- Born: Toby Michael C. A. Hemingway 28 May 1983 (age 42) Brighton, Sussex, England, UK
- Occupation: Actor
- Years active: 2005–present

= Toby Hemingway =

English actor (born 1983)

Toby Michael C. A. Hemingway (born 28 May 1983) is an English actor. He is known for playing Reid Garwin in the 2006 supernatural thriller The Covenant, and for his film roles in Black Swan (2010), and Playback (2012).

==Early life==
The son of authors Mike and Anna-Maria Hemingway, Toby Hemingway was born in Brighton, Sussex, where he spent his childhood with his older brother, Jay. At thirteen, he moved to Ojai, California, USA with his mother.

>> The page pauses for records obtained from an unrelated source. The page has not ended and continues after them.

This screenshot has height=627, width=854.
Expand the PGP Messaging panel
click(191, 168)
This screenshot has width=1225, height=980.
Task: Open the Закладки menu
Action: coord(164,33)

After graduating from high school in 2001 from Laurel Springs School, which provides homeschooling and online education, he attended the American Academy of Dramatic Arts in New York City where he earned an associate degree in Fine Arts.

==Acting career==
In 2005, he appeared in select episodes of the series Summerland and Bones. The following year, he had his first major film role in The Covenant. In 2007, he went on to star in Feast of Love and in 2008, he appeared in select episodes of CSI: Miami. In July 2010, he played the love interest in Taylor Swift's music video "Mine". Later in 2010, he landed a minor role in Black Swan.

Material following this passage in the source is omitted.